FOTO : Wakil Ketua DPRD Sanggau, Timotius Yance (Ist)

Pewarta/editor : tim liputan/Sery Tayan

ARMADA angkutan hasil pertambangan dan perkebunan semestinya hanya melintas pada ruas jalan yang telah ditentukan spesifikasinya, sesuai dengan berat dan bobotnya.

Jika dibiarkan beroperasional secara serampangan, selain menimbulkan kerusakan pada jalan. Namun, juga akan membahayakan pengguna jalan lainnya.

“Kendaraan yang mengangkut hasil produksi pertambangan dan hasil perkebunan, harus sesuai dengan kelas jalan yang dilewatinya,” ujar Wakil Ketua D{RD Kabupaten Sanggau, Timotius Yance, pada Senin (29/8/2022).

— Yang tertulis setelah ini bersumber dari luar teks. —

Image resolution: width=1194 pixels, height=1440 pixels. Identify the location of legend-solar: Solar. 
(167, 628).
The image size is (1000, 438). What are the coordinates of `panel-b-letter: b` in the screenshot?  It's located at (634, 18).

Hal itu kata politisi Partai Golkar ini, merujuk pada peraturan daerah (Perda) Provinsi Kalimantan Barat (Kalbar) nomor 11 tahun 2018 tentang pengaturan penggunaan jalan umum dan jalan khusus untuk angkutan hasil produksi pertambangan dan hasil perkebunan.

“Dalam aturan kan jelas, ada Perda Provinsi Kalbar yang mengatur itu. Saya minta agar Dishub Provinsi Kalbar sesuai kewenangannya untuk mengatur waktu melintas untuk kendaraan ini,” ungkapnya.

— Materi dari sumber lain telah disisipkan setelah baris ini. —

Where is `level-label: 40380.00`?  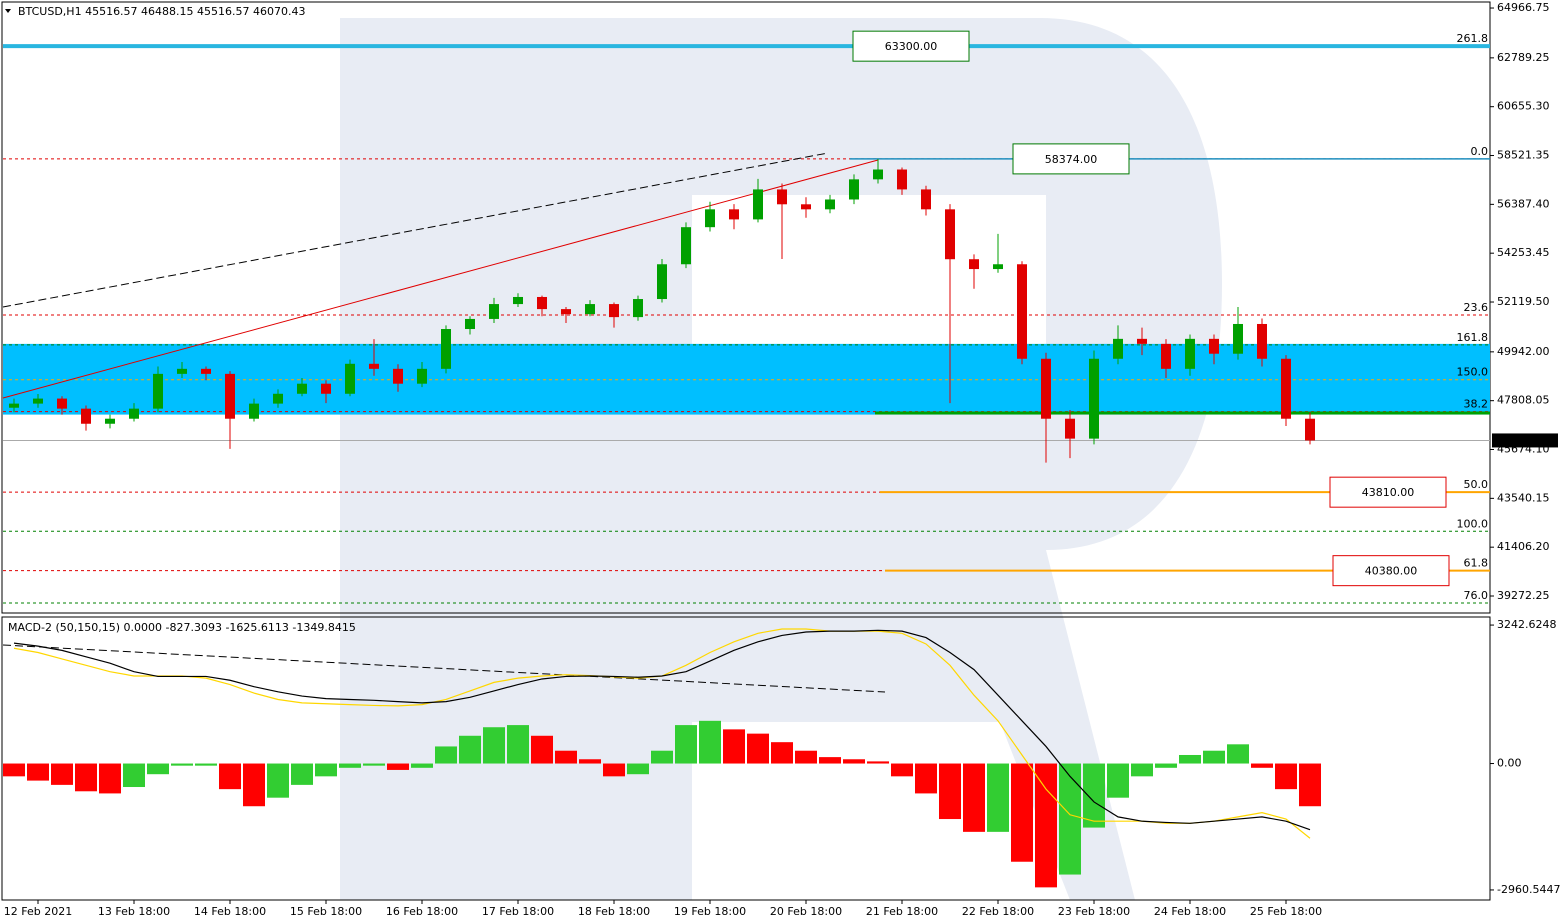
level-label: 40380.00 is located at coordinates (1392, 572).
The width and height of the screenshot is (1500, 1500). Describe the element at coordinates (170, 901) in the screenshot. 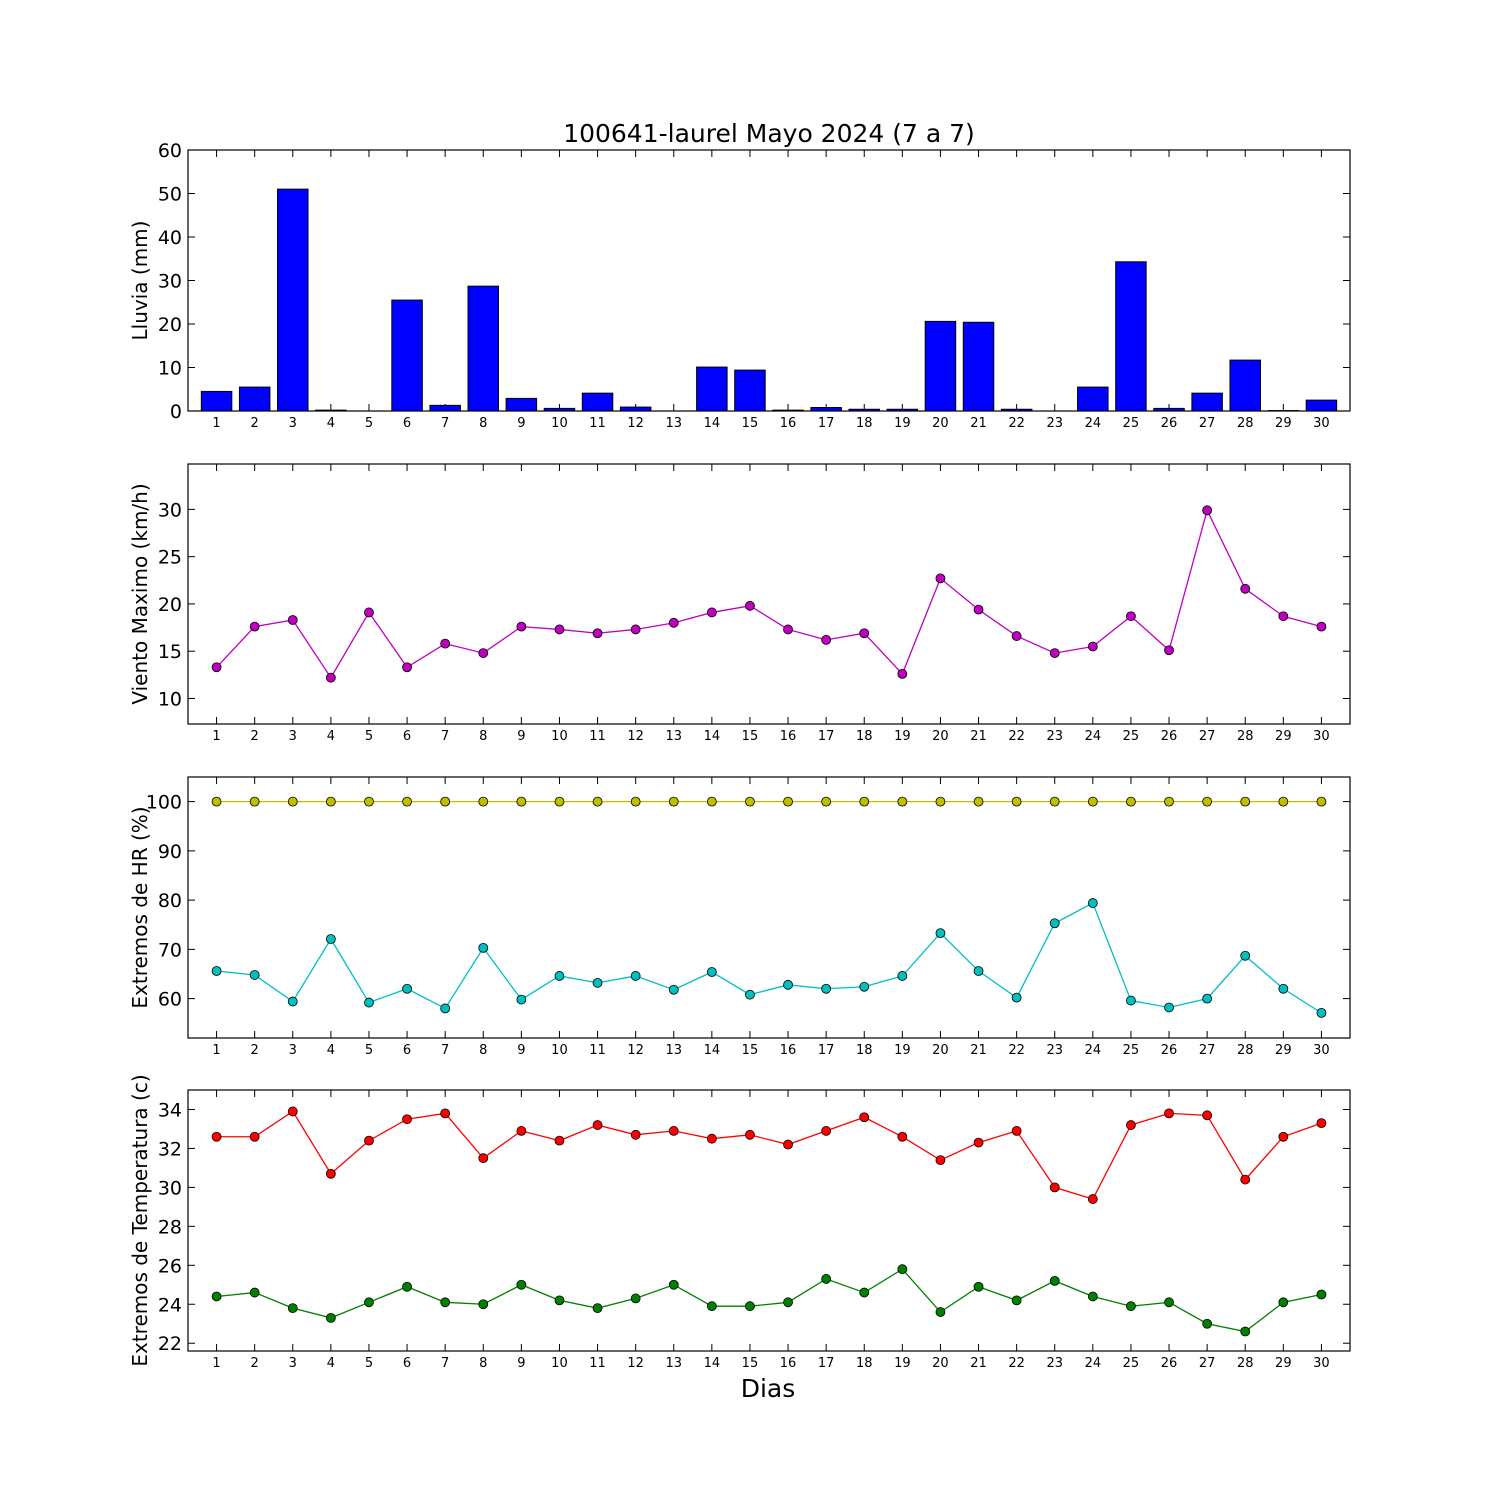

I see `y-tick-label: 80` at that location.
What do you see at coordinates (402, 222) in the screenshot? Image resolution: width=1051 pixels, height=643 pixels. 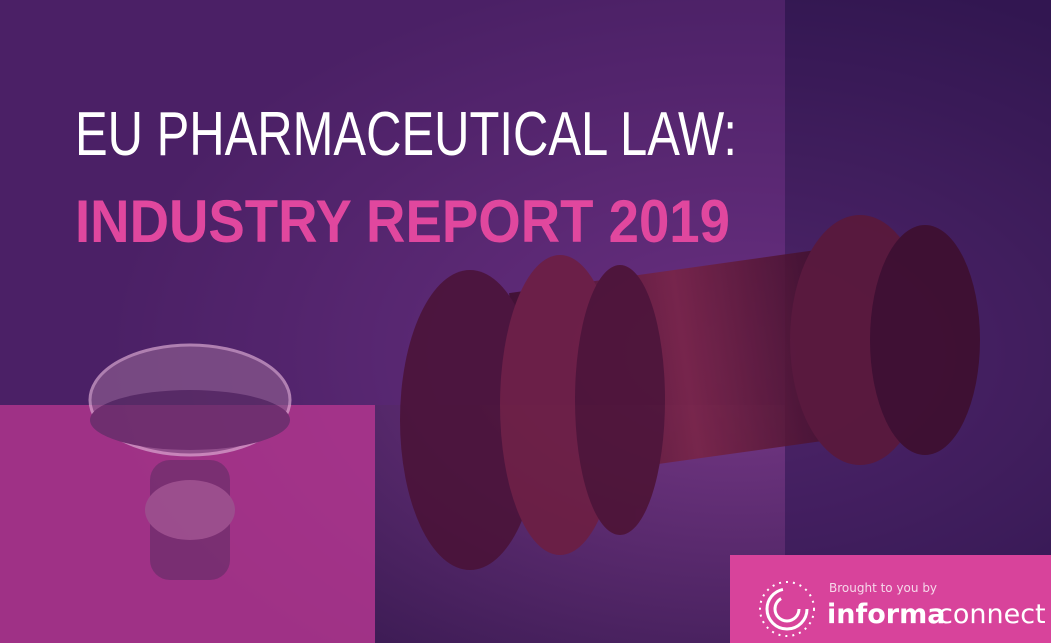 I see `title-line-2: INDUSTRY REPORT 2019` at bounding box center [402, 222].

Khususnya terhadap trailer angkutan produksi bauksit kemasan, yang melintas mengangkut peti kemas/kontainer dari Kecamatan Tayan Hilir Sanggau menuju Pontianak.

“Kalau kita melihat, itu domainnya kan ada sama mereka (Dishub Provinsi). Itu tolong diatur jadwal mobilisasi mereka (kontainer pengangkut bauksit kemasan) apakah dijam-jam tidak sibuk, atau ditengah malam atau pada jam subuh,” paparnya.

Ungkapan Yance ini bukan hanya keluhan pengguna jalan lainnya. Namun, sesuai pengalaman pribadi dirinya, dimana pada Kamis (25/8/2022) sekitar pukul 09.00 WIB, ketika dirinya bersama keluarga menuju Pontianak.

Namun, persis pada jalan tanjakkan tidak jauh dari Simpang Ampar. Tiba-tiba trailer kontainer yang membawa bauksit itu tiba-tiba berhenti dan mundur.

Tak ayal, sempat menyerempet bagian depan mobilnya. Sehingga mobilnya mengalami kerusakan. Hal ini, tentunya tidak akan terjadi jika mobil trailer itu tidak dioperasikan pada jam-jam padat arus lalu lintas khususnya di ruas jalan Pontianak – Tayan.

“Sesuai pengalaman saya dan keluarga, beberapa waktu lalu hampir menjadi korban, tetapi masih hanya kerugian materil berupa kerusakan mobil. Nah, beruntung saat itu ada bapak-bapak dua orang di lokasi yang dengan cepat mengganjal dengan batu sehingga mobil tersebut tidak terlalu jauh mundurnya. Tetapi keluarga syok atas insiden itu (Kecelakaan), ” bebernya.

Yance berpesan kepada pengguna jalan lainnya agar selalu berhati-hati, jika melintas di ruas jalan Tayan – Pontianak. Dan jangan sekali-kali membuntuti belakang truk container yang bermuatan.

“Terutama pada saat menaiki tanjakkan, karena muatannya sangat berat sekali. Bahkan mungkin ada yang bisa melebihi 25 ton satu container,”cetusnya.